Objectif visé: Recopiez à l’identique le passage du texte proposé qui commence aux mots « Si le sinistre » et s’arrête après « une aggravation future. ».

Si le sinistre déclenche d’abord une obligation pour l’assureur — celle d’indemniser son assuré conformément au contrat —, il ouvre symétriquement des prérogatives qui tempèrent cette charge. L’assurance n’est pas un mécanisme à sens unique : elle repose sur un équilibre. L’assureur, tenu de verser l’indemnité, doit pouvoir, en retour, préserver ses intérêts et rétablir la charge définitive du dommage là où elle doit revenir.

Cette contrepartie s’exprime principalement à travers deux droits reconnus à l’assureur. Le premier est le recours subrogatoire, par lequel l’assureur, après paiement, se substitue à l’assuré pour agir contre le responsable du sinistre. Le second est le droit de résiliation, qui permet, dans certaines hypothèses, de mettre fin au contrat après sinistre afin de maîtriser le risque et d’éviter une aggravation future.

Matériel fourni:
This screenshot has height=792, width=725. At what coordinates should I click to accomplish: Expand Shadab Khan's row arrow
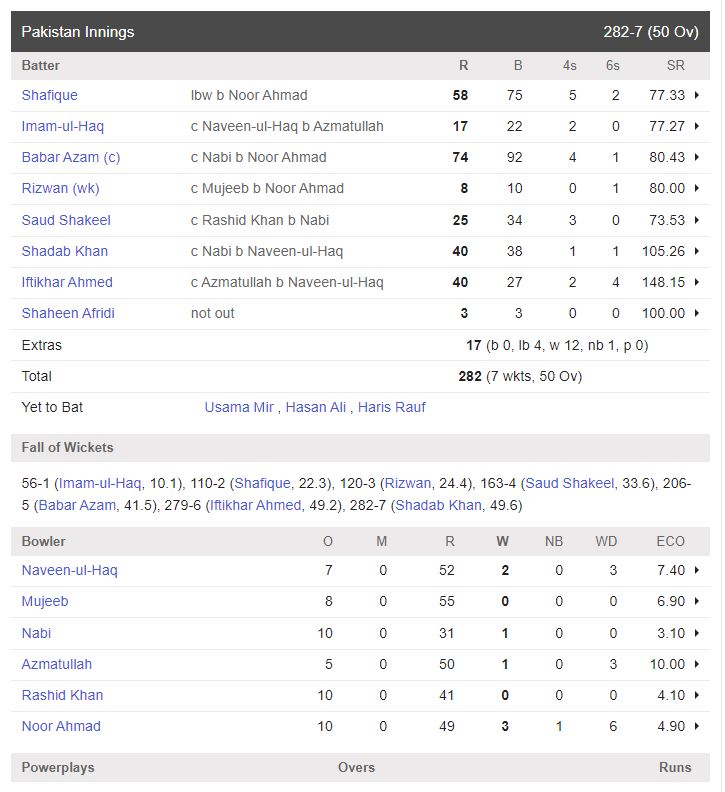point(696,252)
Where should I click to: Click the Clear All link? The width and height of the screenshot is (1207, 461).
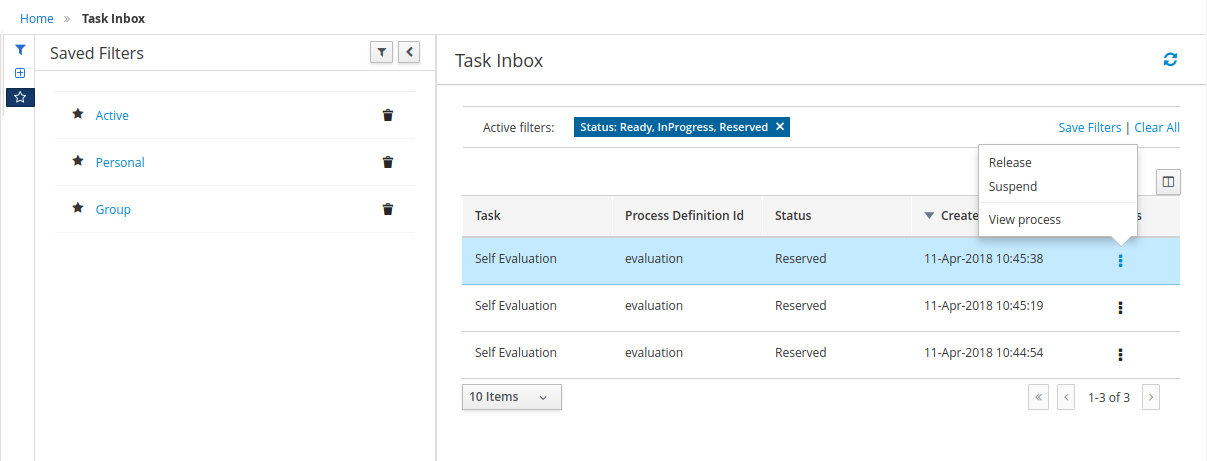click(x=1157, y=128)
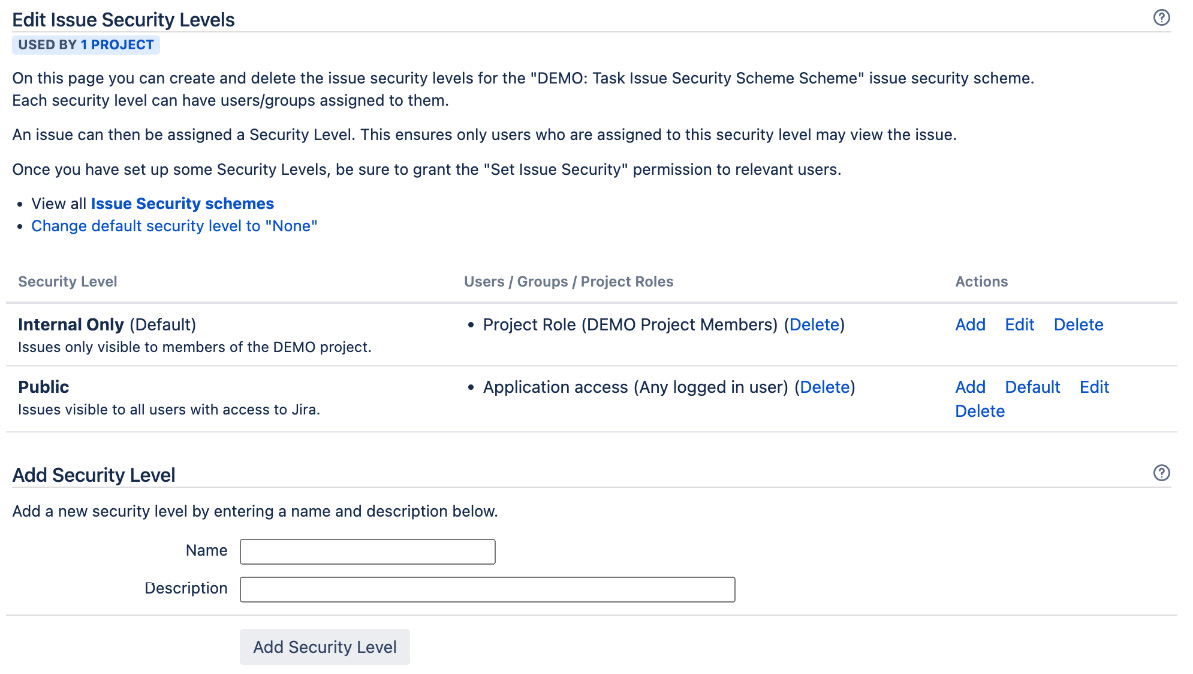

Bonne réponse:
Si le sinistre déclenche d’abord une obligation pour l’assureur — celle d’indemniser son assuré conformément au contrat —, il ouvre symétriquement des prérogatives qui tempèrent cette charge. L’assurance n’est pas un mécanisme à sens unique : elle repose sur un équilibre. L’assureur, tenu de verser l’indemnité, doit pouvoir, en retour, préserver ses intérêts et rétablir la charge définitive du dommage là où elle doit revenir.

Cette contrepartie s’exprime principalement à travers deux droits reconnus à l’assureur. Le premier est le recours subrogatoire, par lequel l’assureur, après paiement, se substitue à l’assuré pour agir contre le responsable du sinistre. Le second est le droit de résiliation, qui permet, dans certaines hypothèses, de mettre fin au contrat après sinistre afin de maîtriser le risque et d’éviter une aggravation future.